+++ Records to process

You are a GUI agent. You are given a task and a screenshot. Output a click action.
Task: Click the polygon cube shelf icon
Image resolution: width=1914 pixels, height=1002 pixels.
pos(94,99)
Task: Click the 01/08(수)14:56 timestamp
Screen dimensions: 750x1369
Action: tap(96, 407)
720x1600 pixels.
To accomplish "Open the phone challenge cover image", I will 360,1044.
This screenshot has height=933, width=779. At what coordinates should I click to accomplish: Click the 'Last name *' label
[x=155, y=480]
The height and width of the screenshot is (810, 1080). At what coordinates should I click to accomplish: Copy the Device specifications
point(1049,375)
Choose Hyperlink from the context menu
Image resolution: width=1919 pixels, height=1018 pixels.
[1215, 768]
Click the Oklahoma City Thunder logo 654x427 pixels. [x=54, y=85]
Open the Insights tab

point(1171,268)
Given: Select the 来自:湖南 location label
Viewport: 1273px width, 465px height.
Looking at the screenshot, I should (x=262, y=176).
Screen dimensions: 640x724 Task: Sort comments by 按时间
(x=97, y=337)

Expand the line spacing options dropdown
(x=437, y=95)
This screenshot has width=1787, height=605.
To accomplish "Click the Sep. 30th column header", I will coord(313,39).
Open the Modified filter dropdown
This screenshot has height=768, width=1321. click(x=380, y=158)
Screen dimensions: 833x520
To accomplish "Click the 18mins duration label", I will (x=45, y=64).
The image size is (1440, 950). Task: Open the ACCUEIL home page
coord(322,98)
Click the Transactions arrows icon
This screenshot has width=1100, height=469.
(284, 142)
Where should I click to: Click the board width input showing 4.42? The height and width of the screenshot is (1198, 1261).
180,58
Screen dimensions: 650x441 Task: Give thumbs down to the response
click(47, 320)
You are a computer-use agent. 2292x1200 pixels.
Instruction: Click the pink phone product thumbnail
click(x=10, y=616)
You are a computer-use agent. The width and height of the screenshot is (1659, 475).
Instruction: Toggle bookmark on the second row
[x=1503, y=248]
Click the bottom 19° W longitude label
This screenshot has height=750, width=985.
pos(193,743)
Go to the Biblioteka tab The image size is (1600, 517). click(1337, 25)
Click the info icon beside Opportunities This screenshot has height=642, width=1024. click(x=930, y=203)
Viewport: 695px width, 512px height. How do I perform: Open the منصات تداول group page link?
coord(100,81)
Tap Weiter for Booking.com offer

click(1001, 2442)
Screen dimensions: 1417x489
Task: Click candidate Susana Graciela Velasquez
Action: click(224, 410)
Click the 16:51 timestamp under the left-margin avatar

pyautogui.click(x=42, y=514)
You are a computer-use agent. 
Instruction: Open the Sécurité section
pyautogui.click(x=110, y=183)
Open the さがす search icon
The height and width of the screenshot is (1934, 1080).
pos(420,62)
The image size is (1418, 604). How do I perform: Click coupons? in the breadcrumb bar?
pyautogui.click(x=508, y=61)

++++++

Exercise goal ->
Only this range is to be output: the line that contains "The image size is (1440, 950)." through the last line of the records above, both inclusive.

Task solution ->
The image size is (1440, 950). Task: Open the ACCUEIL home page
coord(322,98)
Click the Transactions arrows icon
This screenshot has width=1100, height=469.
(284, 142)
Where should I click to: Click the board width input showing 4.42? The height and width of the screenshot is (1198, 1261).
180,58
Screen dimensions: 650x441 Task: Give thumbs down to the response
click(47, 320)
You are a computer-use agent. 2292x1200 pixels.
Instruction: Click the pink phone product thumbnail
click(x=10, y=616)
You are a computer-use agent. The width and height of the screenshot is (1659, 475).
Instruction: Toggle bookmark on the second row
[x=1503, y=248]
Click the bottom 19° W longitude label
This screenshot has height=750, width=985.
pos(193,743)
Go to the Biblioteka tab The image size is (1600, 517). click(1337, 25)
Click the info icon beside Opportunities This screenshot has height=642, width=1024. click(x=930, y=203)
Viewport: 695px width, 512px height. How do I perform: Open the منصات تداول group page link?
coord(100,81)
Tap Weiter for Booking.com offer

click(1001, 2442)
Screen dimensions: 1417x489
Task: Click candidate Susana Graciela Velasquez
Action: click(224, 410)
Click the 16:51 timestamp under the left-margin avatar

pyautogui.click(x=42, y=514)
You are a computer-use agent. 
Instruction: Open the Sécurité section
pyautogui.click(x=110, y=183)
Open the さがす search icon
The height and width of the screenshot is (1934, 1080).
pos(420,62)
The image size is (1418, 604). How do I perform: Click coupons? in the breadcrumb bar?
pyautogui.click(x=508, y=61)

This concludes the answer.